== Requirement ==
Arrange the rows from the line containing "has height=464, width=587." through the last line of the rows as a Markdown table with the columns Number and Line, one line per table entry and blank lines omitted. Leave the pictures out of your answer.

== Data records ==
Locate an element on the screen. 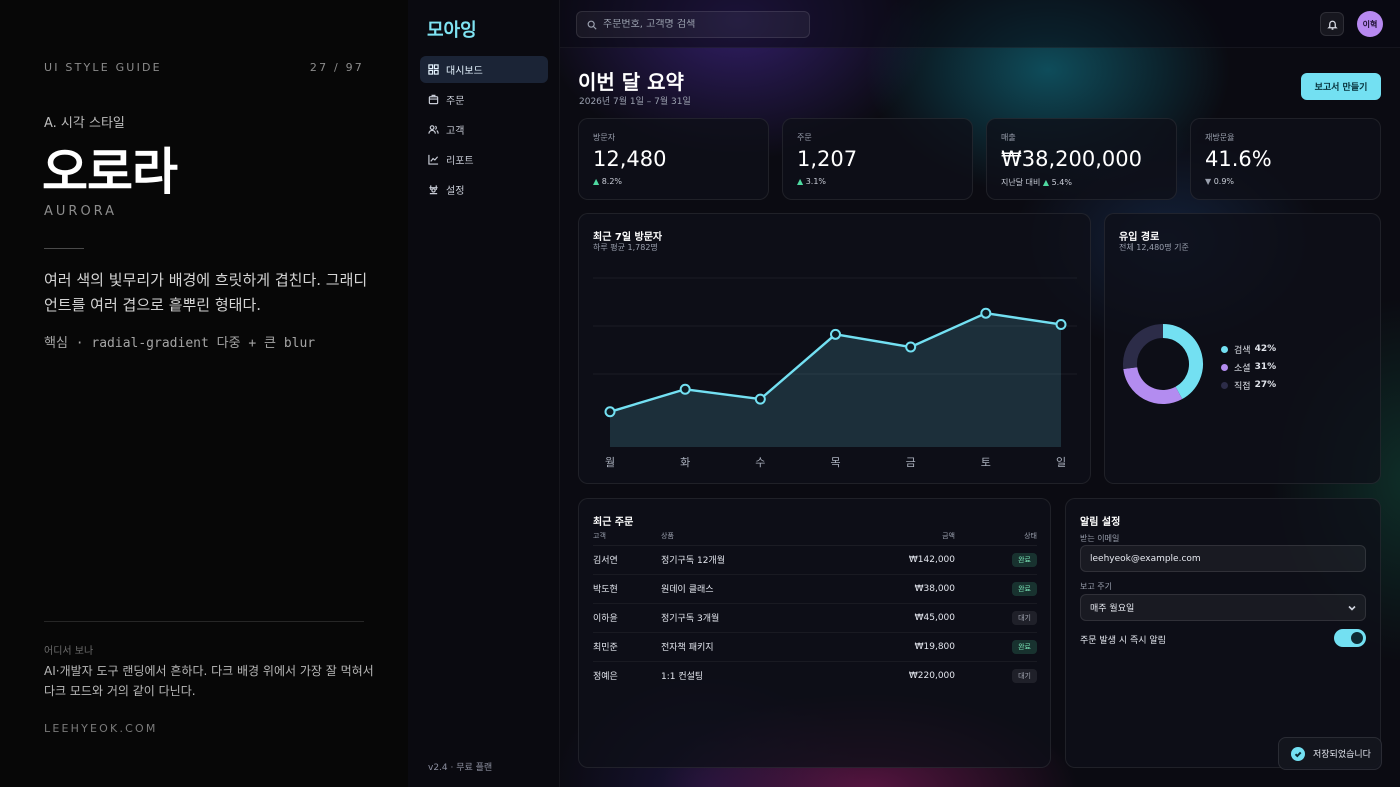 Image resolution: width=1400 pixels, height=787 pixels. kpi-label: 주문 is located at coordinates (804, 138).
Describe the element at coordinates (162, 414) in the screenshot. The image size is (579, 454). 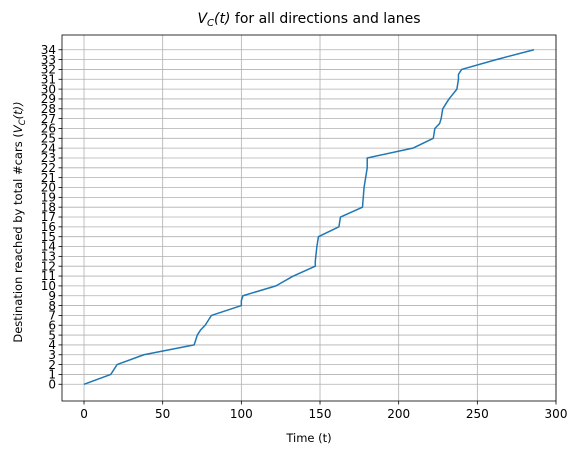
I see `x-tick-label: 50` at that location.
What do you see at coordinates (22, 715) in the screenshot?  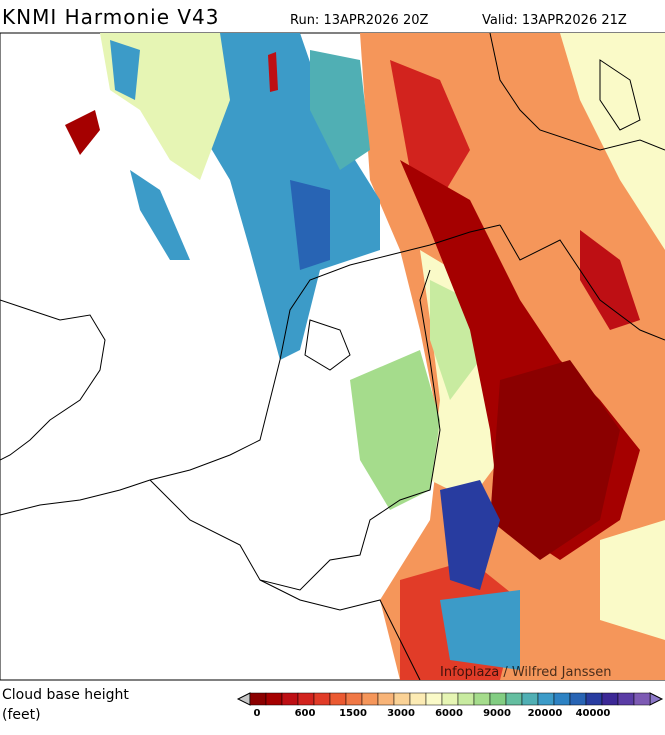 I see `legend-label: (feet)` at bounding box center [22, 715].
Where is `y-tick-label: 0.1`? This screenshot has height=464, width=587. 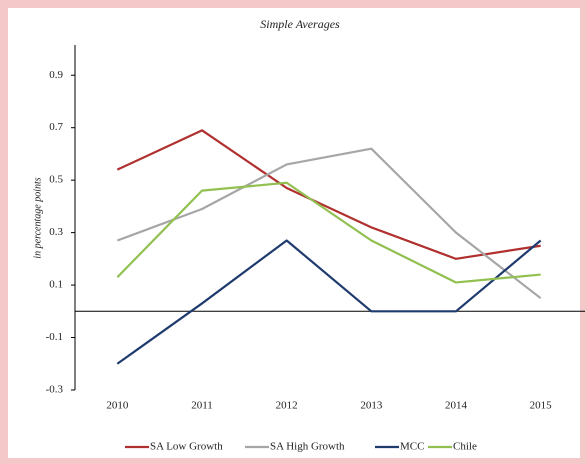
y-tick-label: 0.1 is located at coordinates (56, 285).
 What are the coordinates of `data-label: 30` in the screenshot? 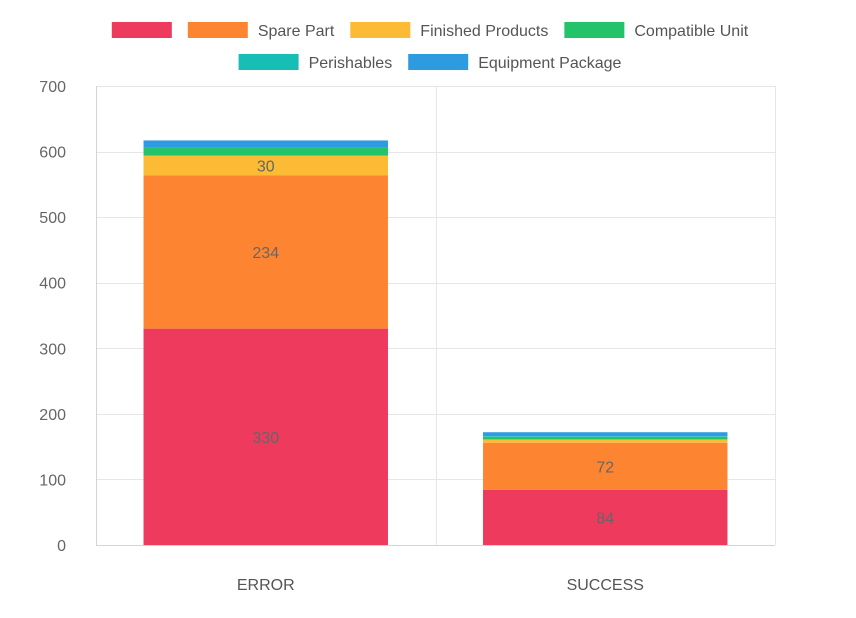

== Exercise result ==
| Number | Line |
|---|---|
| 1 | Where is `y-tick-label: 0.1`? This screenshot has height=464, width=587.  |
| 2 | y-tick-label: 0.1 is located at coordinates (56, 285). |
| 3 |  What are the coordinates of `data-label: 30` in the screenshot?  |